The issue with SMEs is that we sometimes cannot offer the growth prospects that MNCs can offer. Growth would therefore have to come more by way of personal development than professional development.
Obviously your company’s financial position is a key constraint. How well you are doing and how much you can afford to pay will impact how much you can offer.
Another constraint would be your industry’s operations. Some industries operate 24/7 (shipping, logistics, security) and these will impact work-life balance more than desk-bound nine-to-five jobs. Your solution to affording your people a balanced life will be key in attracting and keeping talent.
When developing options, we seek direction from the intent. Is the intent having warm bodies or is it getting performance? If it is the former, then your compensation plan must include intangibles to form a holistic solution.

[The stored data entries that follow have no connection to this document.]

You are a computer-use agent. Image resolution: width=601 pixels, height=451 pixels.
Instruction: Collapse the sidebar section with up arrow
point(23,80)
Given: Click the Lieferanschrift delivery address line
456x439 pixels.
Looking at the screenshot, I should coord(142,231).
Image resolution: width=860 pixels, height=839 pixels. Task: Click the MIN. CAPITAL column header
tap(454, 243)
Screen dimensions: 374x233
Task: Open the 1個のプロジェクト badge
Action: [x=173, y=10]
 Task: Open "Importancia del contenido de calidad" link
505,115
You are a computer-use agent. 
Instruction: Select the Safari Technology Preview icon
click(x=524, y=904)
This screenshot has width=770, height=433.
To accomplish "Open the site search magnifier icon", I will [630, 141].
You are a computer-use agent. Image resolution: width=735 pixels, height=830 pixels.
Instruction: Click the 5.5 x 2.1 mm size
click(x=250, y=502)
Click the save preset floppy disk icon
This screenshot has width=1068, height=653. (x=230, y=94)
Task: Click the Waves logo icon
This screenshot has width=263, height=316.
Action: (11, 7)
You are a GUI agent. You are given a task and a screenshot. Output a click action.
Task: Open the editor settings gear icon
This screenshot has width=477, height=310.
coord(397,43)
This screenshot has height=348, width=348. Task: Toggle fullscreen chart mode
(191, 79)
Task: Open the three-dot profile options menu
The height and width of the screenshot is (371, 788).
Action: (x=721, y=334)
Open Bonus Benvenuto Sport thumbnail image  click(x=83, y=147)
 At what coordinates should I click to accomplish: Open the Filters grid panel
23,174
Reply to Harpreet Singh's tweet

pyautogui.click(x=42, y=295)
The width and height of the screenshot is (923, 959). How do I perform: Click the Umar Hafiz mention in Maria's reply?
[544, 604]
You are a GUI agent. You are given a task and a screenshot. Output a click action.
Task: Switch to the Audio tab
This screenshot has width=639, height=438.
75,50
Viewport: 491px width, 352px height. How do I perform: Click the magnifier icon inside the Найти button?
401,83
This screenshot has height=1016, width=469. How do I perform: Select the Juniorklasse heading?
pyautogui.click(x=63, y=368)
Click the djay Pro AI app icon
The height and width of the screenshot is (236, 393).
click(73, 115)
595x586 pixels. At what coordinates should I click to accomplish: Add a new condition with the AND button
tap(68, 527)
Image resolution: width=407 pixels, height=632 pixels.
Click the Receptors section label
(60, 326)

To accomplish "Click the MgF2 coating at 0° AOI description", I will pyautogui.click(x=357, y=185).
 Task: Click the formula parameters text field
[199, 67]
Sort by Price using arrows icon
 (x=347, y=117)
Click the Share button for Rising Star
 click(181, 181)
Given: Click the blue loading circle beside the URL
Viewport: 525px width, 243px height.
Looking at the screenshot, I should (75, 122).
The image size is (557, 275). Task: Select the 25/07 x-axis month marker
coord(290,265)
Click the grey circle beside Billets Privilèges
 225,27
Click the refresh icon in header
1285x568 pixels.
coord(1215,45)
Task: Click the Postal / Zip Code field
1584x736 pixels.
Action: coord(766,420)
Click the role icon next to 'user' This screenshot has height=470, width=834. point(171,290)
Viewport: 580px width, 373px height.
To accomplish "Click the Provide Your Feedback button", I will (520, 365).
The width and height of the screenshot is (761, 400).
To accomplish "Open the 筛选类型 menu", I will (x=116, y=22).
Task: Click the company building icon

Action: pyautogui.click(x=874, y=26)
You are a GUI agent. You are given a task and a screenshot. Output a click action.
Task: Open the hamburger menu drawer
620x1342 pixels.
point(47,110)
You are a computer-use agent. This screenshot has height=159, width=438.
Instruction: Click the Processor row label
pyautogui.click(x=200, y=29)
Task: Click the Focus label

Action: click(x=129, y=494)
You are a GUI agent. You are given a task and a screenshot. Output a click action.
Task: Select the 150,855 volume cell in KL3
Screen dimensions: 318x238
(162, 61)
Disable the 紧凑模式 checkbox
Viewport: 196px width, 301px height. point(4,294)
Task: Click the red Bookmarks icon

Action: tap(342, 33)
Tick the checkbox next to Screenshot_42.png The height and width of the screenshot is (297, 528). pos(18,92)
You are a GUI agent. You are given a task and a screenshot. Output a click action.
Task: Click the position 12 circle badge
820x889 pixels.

If your intent was simply to get the performance, e.g. sales calls, production or fulfillment, then you might like to look at outsourcing your solutions. The pay-per-use solution may well be more cost-effective in the long run, although they are not cheap in and of themselves.
SMEs are in a difficult position because in a tight labour market that is skewed in favour of larger organisations, smaller companies have to be inventive in their resourcing solutions. Yet SMEs don’t necessarily have to be boxed in. One of the things that we have over MNCs is our flexibility and our adaptability. We must be able to use these to offer new opportunities to talent that MNCs cannot offer. We must be able to enlarge each person’s contribution to provide greater significance to our staff than MNCs can offer. We must be able to be nimble to embrace market white spaces that MNCs ignore. These are what SMEs can offer and these are the keys to making your resourcing more creative.
I wish you all the best!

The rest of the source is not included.